Work performed

The establishing of new microanalytical platform in ISTerre (Figure 2) we consider as one of the major achievements in the first two years of project.
Using this new equipment, we developed a number of new in-situ analytical methods to analyze elemental and isotopic compositions of melt inclusions and host minerals. This allowed us to discover the most depleted in radiogenic 87Sr melt from Earth in a subset of melt inclusions in olivine from 3.3 billion years old mantle-derived melts (komatiites from Barberton Mountain land, South Africa). These melt inclusions correspond to a middle Hadean age (4.2 billion years) mantle source with compositional evidence of significant continental crust production. We performed two highly successful expeditions to remote areas of South Africa and Vietnam to collect samples of komatiites of different ages. A new model has been developed for Ni-Mg-partitioning between olivine and rich in alkalis melt based on new one-atmosphere experiments. We have experimented with annealing of devitrified melt inclusions in zircon.

The temperature, pressure and duration of heating varied in 11 different experiments (900 - 1200 C, 0.1 MPa - 0.5 GPa, 2-24 hr). Zircons were selected from previously studied suites that vary in age from 4.4 Ga to 20 ka, including Hadean samples from the Jack Hills, W. Australia and Barberton, S. Africa. Selected glass inclusions were analyzed by laser-Raman to determine the water content of glass and radiation1 damage in zircon; electron microprobe to determine the chemical composition of glass; and SIMS to determine oxygen isotope ratios of glass and host zircon, the water content of the glass, and age and trace elements in host zircons. We developed new protocols for the analysis of water and of key trace elements such as Nb, Sc and Ta by SIMS. We reported U–Pb/Hf/O data for zircons from Archean Saglek Block, North Atlantic craton,
suggesting that a depleted mantle domain existed in the early Archean and crustal reworking in the Archean.

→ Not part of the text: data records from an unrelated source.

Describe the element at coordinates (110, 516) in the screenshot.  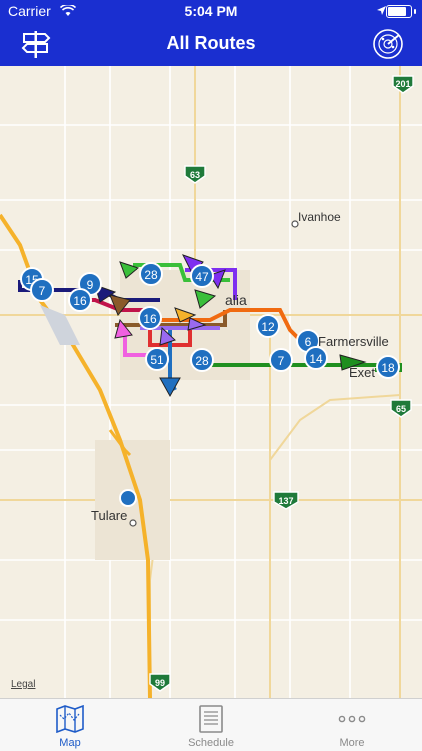
I see `place-label-tulare: Tulare` at that location.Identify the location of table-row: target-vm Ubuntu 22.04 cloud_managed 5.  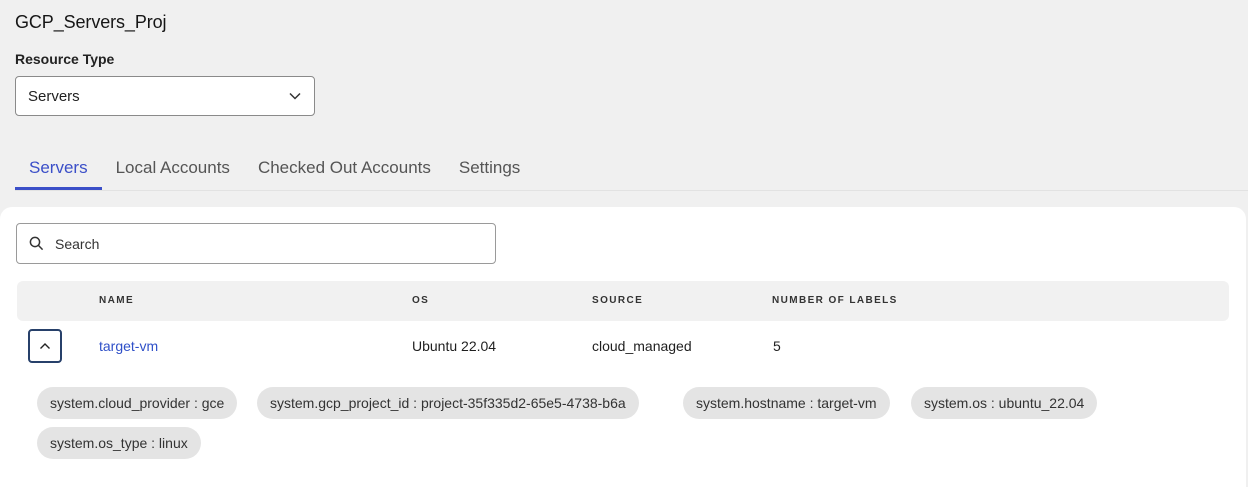
(623, 346).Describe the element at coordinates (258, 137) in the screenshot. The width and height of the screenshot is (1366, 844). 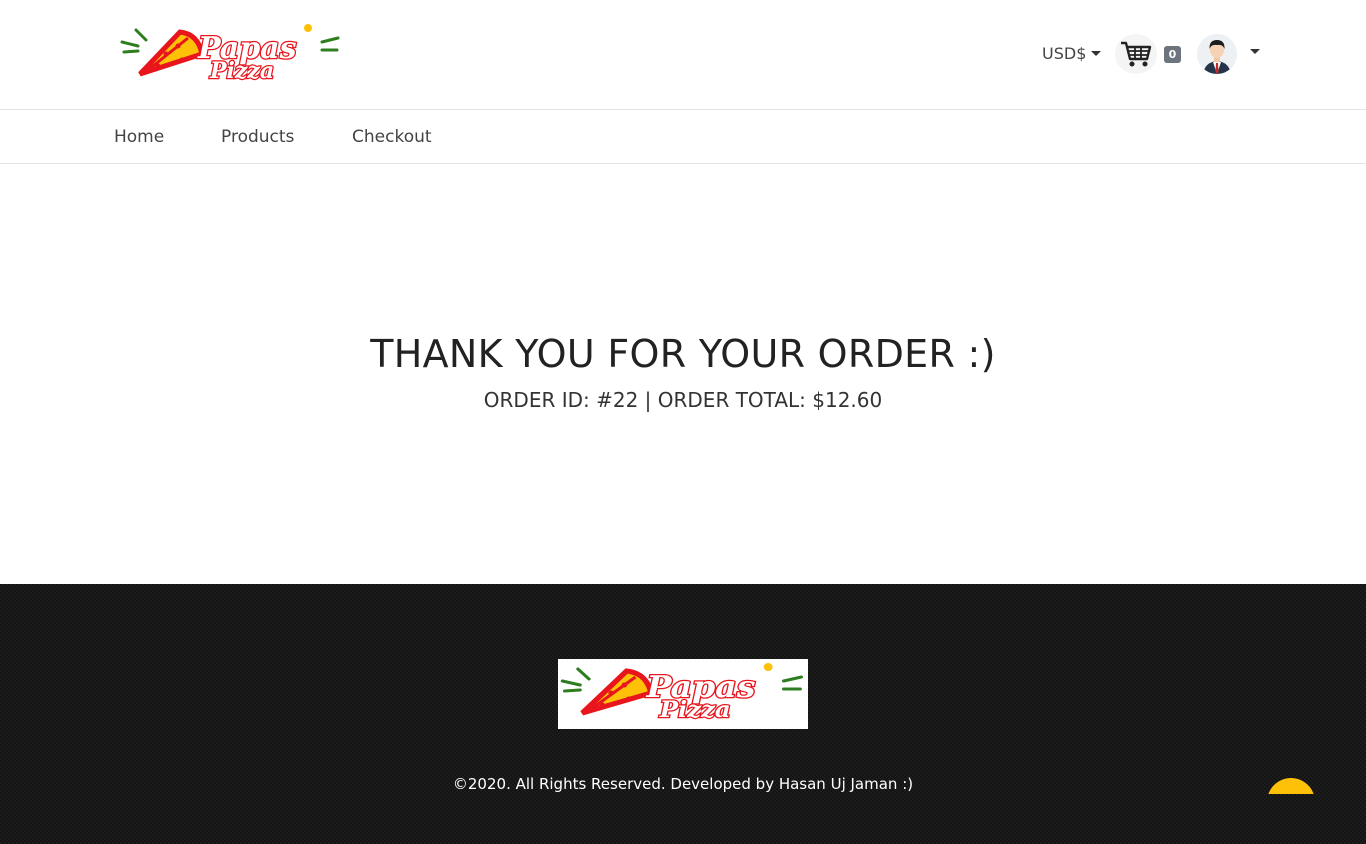
I see `nav-item-products: Products` at that location.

We develop numerical techniques and run global models of Earth’s evolution spanning its entire age. Our current key finding is that the likely dynamic regime in the Hadean and Eo-Archean times was oscillatory, with interchanging of long-lasted subduction-dominated regimes and shorter non-subduction regimes, rather than previously suggested continuous non-subduction stagnant-lid or squishy-lid regimes.